Si Emmanuel Macron n’a pas eu de mal à pointer l’incohérence idéologique des coalitions qui se nouent contre lui, s’il a pu dénoncer le risque de dévissage économique, d’appauvrissement social, de perte d’influence en Europe et dans le monde, la principale difficulté pour lui reste de remobiliser les électeurs qu’il a perdus entre 2017 et aujourd’hui, non seulement parce que sa politique s’est droitisée, mais parce qu’elle a été impuissante à contrer la montée du RN.
Aucun souffle nouveau
Rien, dans les priorités qu’il a confirmées ou les pistes qu’il a esquissées − un grand débat sur la laïcité, l’interdiction des téléphones portables aux enfants de moins de 11 ans, la suppression d’un échelon territorial, l’éventuel abandon des grandes régions − n’est annonciateur d’un souffle nouveau. Atteint par l’usure du pouvoir et l’impopularité, le chef de l’Etat est devenu, à son corps défendant, la énième incarnation d’un camp de la raison qui a prétendu affronter le réel pour mieux résoudre les difficultés, mais s’y est heurté comme les autres. Toutes les astuces invoquées pour tenter de rallumer la disruption − flatter le « peuple souverain », fustiger l’« esprit de défaite des élites », dénoncer les « bricolages d’appareil » n’y peuvent mais.

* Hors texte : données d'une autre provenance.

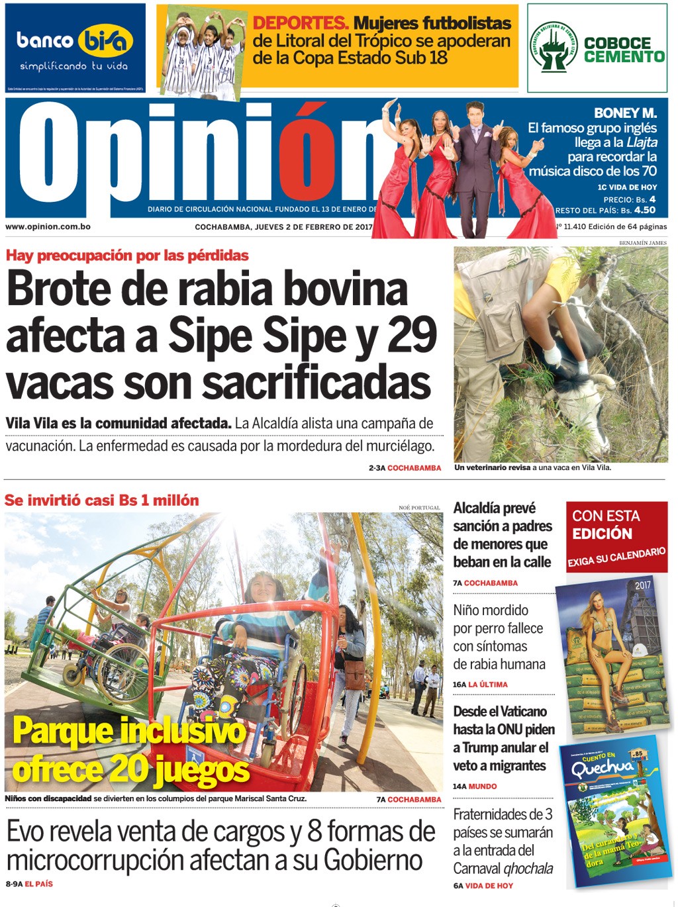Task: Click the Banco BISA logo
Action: [x=75, y=41]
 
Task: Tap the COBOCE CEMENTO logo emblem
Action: [x=554, y=48]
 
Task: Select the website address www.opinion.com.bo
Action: [x=48, y=226]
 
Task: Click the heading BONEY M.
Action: [x=625, y=113]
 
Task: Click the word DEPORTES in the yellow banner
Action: [x=301, y=23]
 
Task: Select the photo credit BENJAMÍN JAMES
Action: [x=642, y=243]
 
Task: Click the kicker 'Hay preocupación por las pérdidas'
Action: [x=127, y=256]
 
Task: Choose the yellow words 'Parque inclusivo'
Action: [x=129, y=732]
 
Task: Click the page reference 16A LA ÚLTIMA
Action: [x=480, y=685]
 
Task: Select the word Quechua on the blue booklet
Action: [x=603, y=768]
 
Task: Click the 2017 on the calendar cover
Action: [x=642, y=585]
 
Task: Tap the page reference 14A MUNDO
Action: [x=475, y=787]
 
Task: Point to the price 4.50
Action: [x=644, y=210]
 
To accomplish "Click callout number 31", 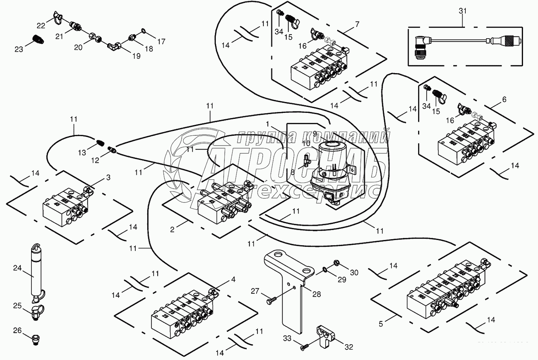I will point(463,11).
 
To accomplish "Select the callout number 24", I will point(18,268).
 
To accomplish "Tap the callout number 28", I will point(317,294).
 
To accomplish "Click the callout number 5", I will point(381,324).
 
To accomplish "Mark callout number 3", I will point(108,178).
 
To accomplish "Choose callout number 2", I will point(172,230).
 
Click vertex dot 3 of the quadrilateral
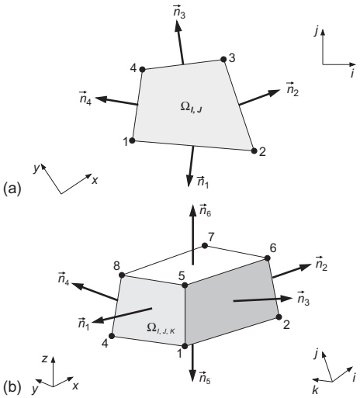[x=223, y=60]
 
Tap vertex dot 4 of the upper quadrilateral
[x=142, y=69]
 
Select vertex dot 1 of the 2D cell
[x=132, y=140]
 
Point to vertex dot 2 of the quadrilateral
[x=254, y=151]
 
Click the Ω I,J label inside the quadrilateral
[x=192, y=108]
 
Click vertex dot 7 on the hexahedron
[x=205, y=246]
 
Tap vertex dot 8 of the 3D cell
[x=123, y=275]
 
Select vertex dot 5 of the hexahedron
[x=185, y=286]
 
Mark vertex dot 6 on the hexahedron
[x=268, y=258]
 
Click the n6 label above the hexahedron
[x=205, y=210]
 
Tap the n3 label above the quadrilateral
[x=179, y=12]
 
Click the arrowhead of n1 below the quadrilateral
[x=190, y=180]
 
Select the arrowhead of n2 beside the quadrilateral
[x=273, y=92]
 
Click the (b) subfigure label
[x=12, y=387]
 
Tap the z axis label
[x=44, y=358]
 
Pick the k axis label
[x=315, y=390]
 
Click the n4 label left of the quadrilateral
[x=85, y=98]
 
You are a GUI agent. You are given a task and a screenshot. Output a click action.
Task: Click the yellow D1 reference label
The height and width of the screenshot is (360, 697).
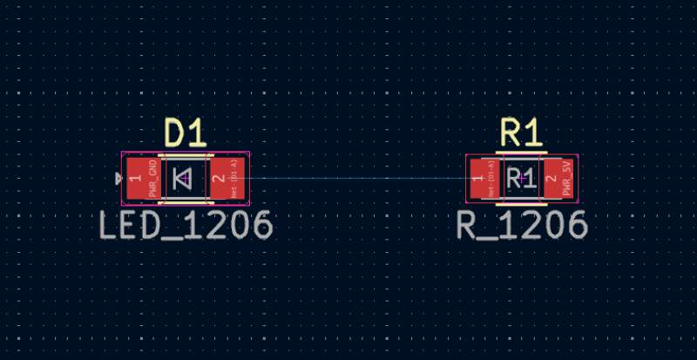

Le pari risqué de la dissolution est que, au bord de l’abîme, le partage de la contrainte apparaisse comme la moins mauvaise des solutions. Cela suppose, à tout le moins, de savoir tendre la main, écouter, retenir les propositions de ceux qui en formulent pourvu que la direction soit partagée. Acculé, Emmanuel Macron semble s’y résoudre. Il a tendu la main à la droite républicaine et aux sociaux-démocrates. Il a évoqué une « fédération de projets pour gouverner », offre tardive d’une coalition dont l’idée jusqu’à présent le révulsait. Qu’il lui ait fallu sept ans pour comprendre qu’il ne pouvait pas tout tout seul restera sa plus lourde faute.